Excerpt
Use your school email account to send your design in an email to Mr. James.  Just write it out:  the description of your house, the materials list, and the pseudocode.  The pseudocode must have a bare minimum of three parts to it to describe how you will program your robot to build a plain wall, a wall with an object such as a door or window in it, and a roof.  Each of the these should list the specific movements and other actions (place/build) the turtle will need to complete.

To Exceed Expectations on this portion of the assignment you must have some additional features to your house beyond the minimum, for example stripes or a pitched roof.  You must also have detailed pseudocode including your repeat loops and what steps will repeat within them — it should probably be at least 20 – 30 lines long.

Completed Program

Your completed working program is due February 28.  You must submit the via email using your school email account to Mr. James:

  1. A picture of your completed house.  Take a picture in Minecraft by pressing the F2 key.  On the MacBooks, you must hold the Fn button in combination with the F2 key to activate it as a function key.  To open the picture, press T to open the chat prompt and click on the picture’s file name.  From there you can save it to a different location or copy/paste it into an email.  If you are having trouble finding the screenshot images, they are in the screenshots folder under /users/student/applications/minecraftedu/minecraft/screenshots which you can navigate to using Cmd-G from the Finder application.
  2. A list of the specific Minecraft materials, quantity for each material, and which slot each material must be placed into in the turtle’s inventory for your program to perform as designed.
  3. Your player name and the name of your completed program.  Simply state the name of your program as you have saved it within Minecraft.  Mr. James will log into Minecraft using your player profile to inspect and run the program.

Submissions on paper will not be accepted.

I have observed that many students struggle to compose an email for a class assignment.  Here is an example of a suitable submission.  If you use this as the basis for your email, please edit it to reflect your player name, program name, etc:


Each student has their own building plot.  Visiting other students by invitation is OK, but you may not pick up, mine, or otherwise alter anything in another student’s plot.  Only turtles may build.

There is not a teleporter for every intersection of four building plots:  you may need to walk a “block” to your plot.

A supply depot has dispensers where you may obtain turtles, remotes, picks, and various materials for building your house.

Presentation and videos:

Building a wall in Minecraft

Direct links to YouTube videos for house building programs:

Plain Wall

Wall with a Door

Complete program includes discussion of running a program from another program, and a technique for switching inventory slots when you run out of blocks.  This has everything you need to write a program that meets expectations.

Yet another video, this one showing an alternate approach where the program builds the house as a 3d printer would:  layer by layer.  It initially builds the house all in one material and then removes openings for the door and window prior to placing them at the end.

Minimum requirements:
  1. Your house must be built in one run of your program.  The program must run from beginning to end without manual intervention or remote control of the turtle.

Data extract

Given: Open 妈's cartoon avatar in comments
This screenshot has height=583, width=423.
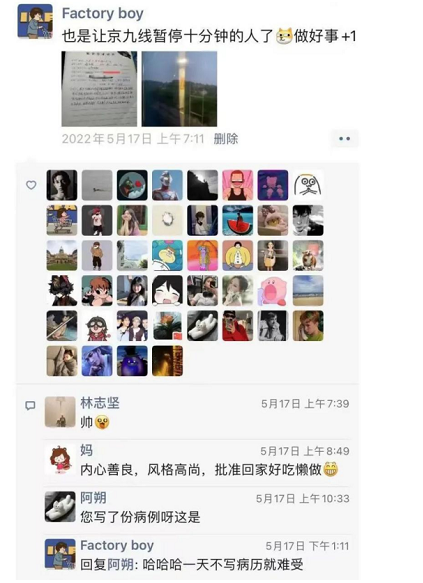Looking at the screenshot, I should 60,459.
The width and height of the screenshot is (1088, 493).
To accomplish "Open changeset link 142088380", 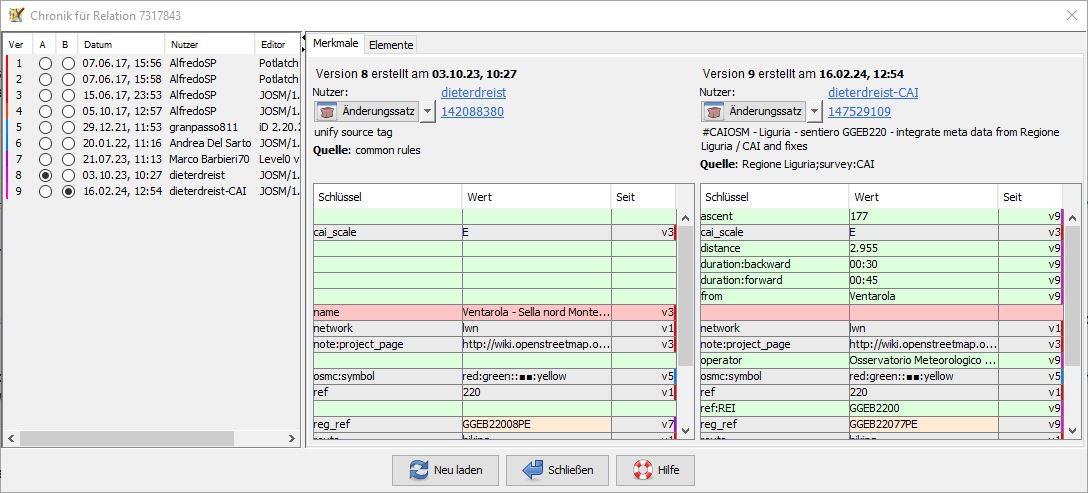I will coord(472,111).
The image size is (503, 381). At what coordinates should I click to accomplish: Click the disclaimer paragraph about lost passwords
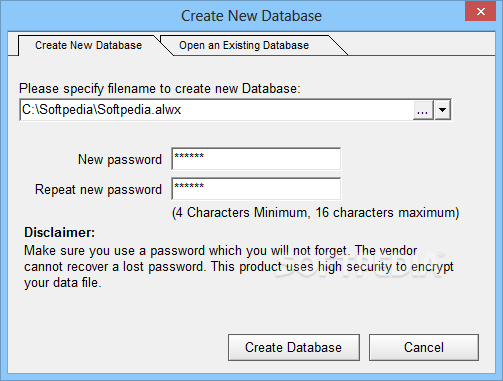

Written instruction
Carry on the Minecraft house-building assignment from its final sentence. The items have no connection to the text.

Answer to the task
  2. Your house must have a minimum of four walls.
  3. Your house must have a minimum of one door and one window.  The window is made using glass blocks.
  4. Your house must have a roof.
  5. Your house must have a minimum total volume of 125 cubic blocks, including the walls and roof.  For example, either a 5x5x5 house or a 6x4x6 house would qualify.  Note, this is a change from the original requirement of at least 1,000 cubic blocks.
  6. The space within your four walls and roof must be fully enclosed.  No open or missing blocks.

If you are missing any of the above minimum requirements, expect your assignment to be graded as either I for Incomplete or P for Progressing.  All minimum requirements must be satisfied to achieve a M for Meets Expectations.

Working as a Group

The only provision for working as a group is that you may coordinate the design of your house such that it fits an overall theme, or can be built adjacent to others’ “houses” to form a larger structure.

Every student must write a program which satisfies the “build a house” requirements.

You may work with friends to make your houses look similar such that they form a consistent neighborhood.  Or you could coordinate efforts such that when your houses are built next to one another, the overall structure looks like a castle with individual houses being the “towers”.

Exceeding expectations:

To achieve an E grade for Exceeds Expectations, include one or more of the following, or make your assignment awesome in some other creative fashion:

Write your program to vary the materials such that they form a pattern on the walls of the house.  Stripes, checkerboard, spirals, etc.

Make a house with five walls in the form of a regular pentagon, or six walls in the form of a regular hexagon.

Make a pyramidal or peaked roof for your house.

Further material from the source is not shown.